* _Work instruction 1_
Answer from the Error subclasses excerpt:
(a) When is AssertError thrown?
(b) What does FormatError supersede?
(c) In processFile, what message is passed to InvalidArgumentError when the path is empty?
* _Work instruction 2_
Using the Error subclasses excerpt, explain in one to three sentences why throwing InvalidArgumentError for an empty path in processFile counts as acceptable.
* _Work instruction 3_
For each statement, say yes or no on whether it agrees with the Error subclasses excerpt, and quote the deciding words.
(a) std.stdio.writeln() is one of the functions that can throw FormatError.
(b) Conditions too expensive to check in both the caller and the callee should be signaled with InvalidArgumentError.
(c) AssertError is declared as a subclass of Error.

Here follows a more detailed description of the various Error subclasses.

AssertError

class AssertError : Error { }

This error is thrown when an assert statement fails.

FormatError

class FormatError : Error { }

This error is thrown by functions such as std.format.formattedWrite(), std.stdio.writeln(), and so on, to signal a mismatch between format specifiers and the provided objects.

Supersedes: std.format.FormatException

InvalidArgumentError

class InvalidArgumentError : Error { }

This error is thrown when one or more function arguments are invalid. Since it is an Error, it should only be used to signal errors that the programmer (i.e. the user of the function in question) can reasonably be expected to avoid, and which are not too costly to check. Circumstances that are out of the programmer's control, or which are so expensive to verify that it is undesirable to have them checked by both the caller and the callee, should be signalled with an Exception instead.

void processFile(string path)
{
    // The following is an acceptable use of InvalidArgumentError,
    // as the function should never be given an empty path, and the
    // check is trivial.
    if (path.empty)
        throw new InvalidArgumentError("path is empty");

    // The function caller should not be expected to verify file existence.

* _Supplied information_

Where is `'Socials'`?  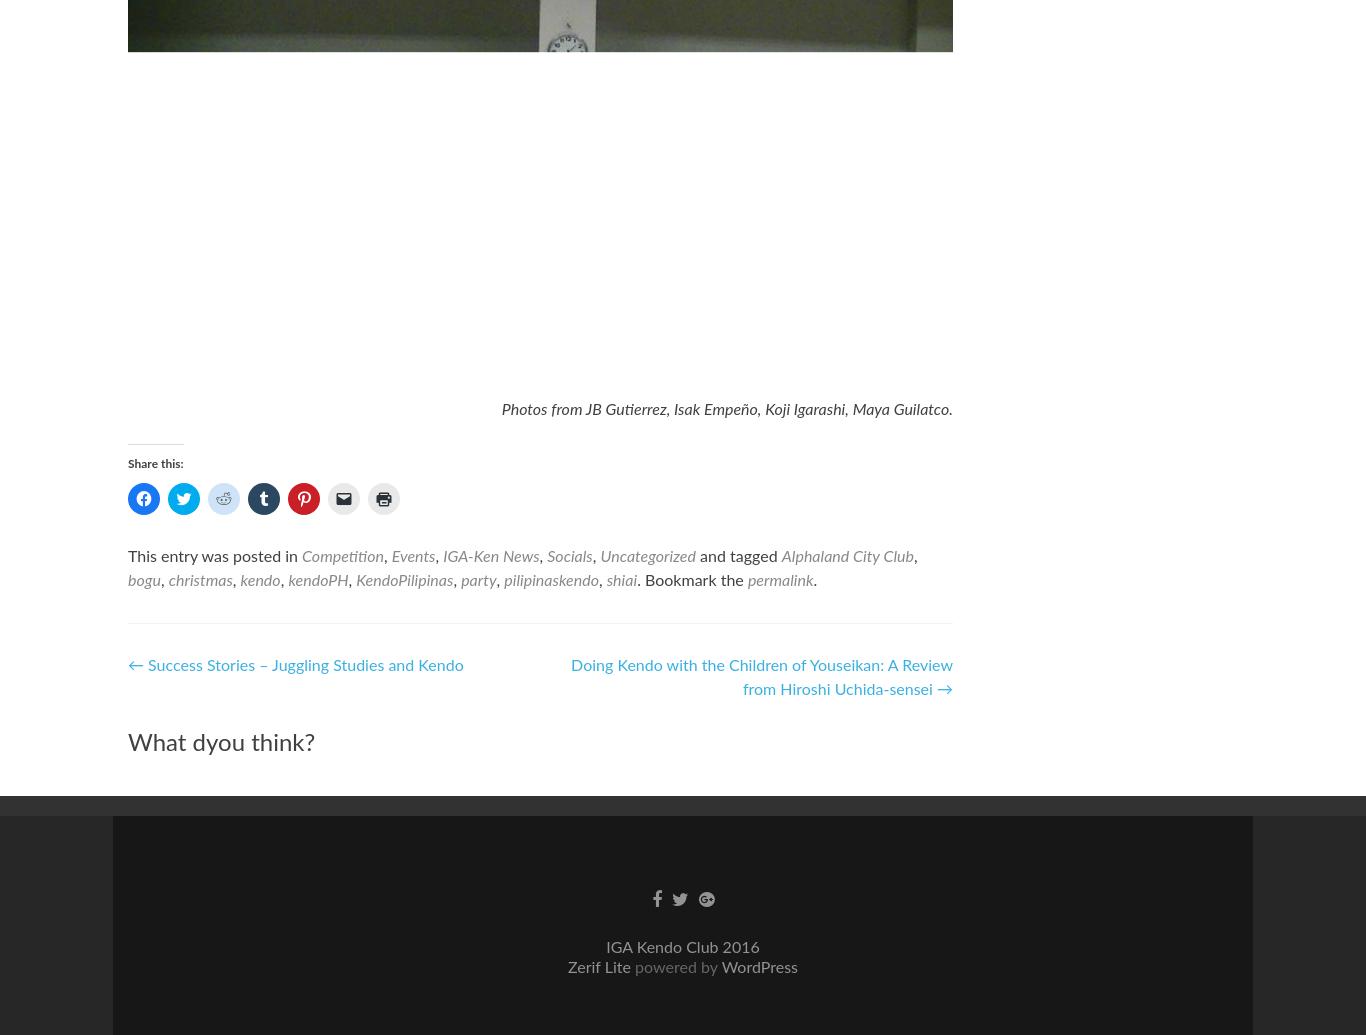
'Socials' is located at coordinates (569, 556).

* _Task result 1_
(a) When an assert statement fails.
(b) std.format.FormatException.
(c) "path is empty"

* _Task result 2_
It is acceptable because the function should never be given an empty path, and checking for one is trivial. That fits the rule that InvalidArgumentError is for mistakes the programmer can reasonably avoid and that are not too costly to check.

* _Task result 3_
(a) Yes: "This error is thrown by functions such as std.format.formattedWrite(), std.stdio.writeln(), and so on"
(b) No: "should be signalled with an Exception instead"
(c) Yes: "class AssertError : Error { }"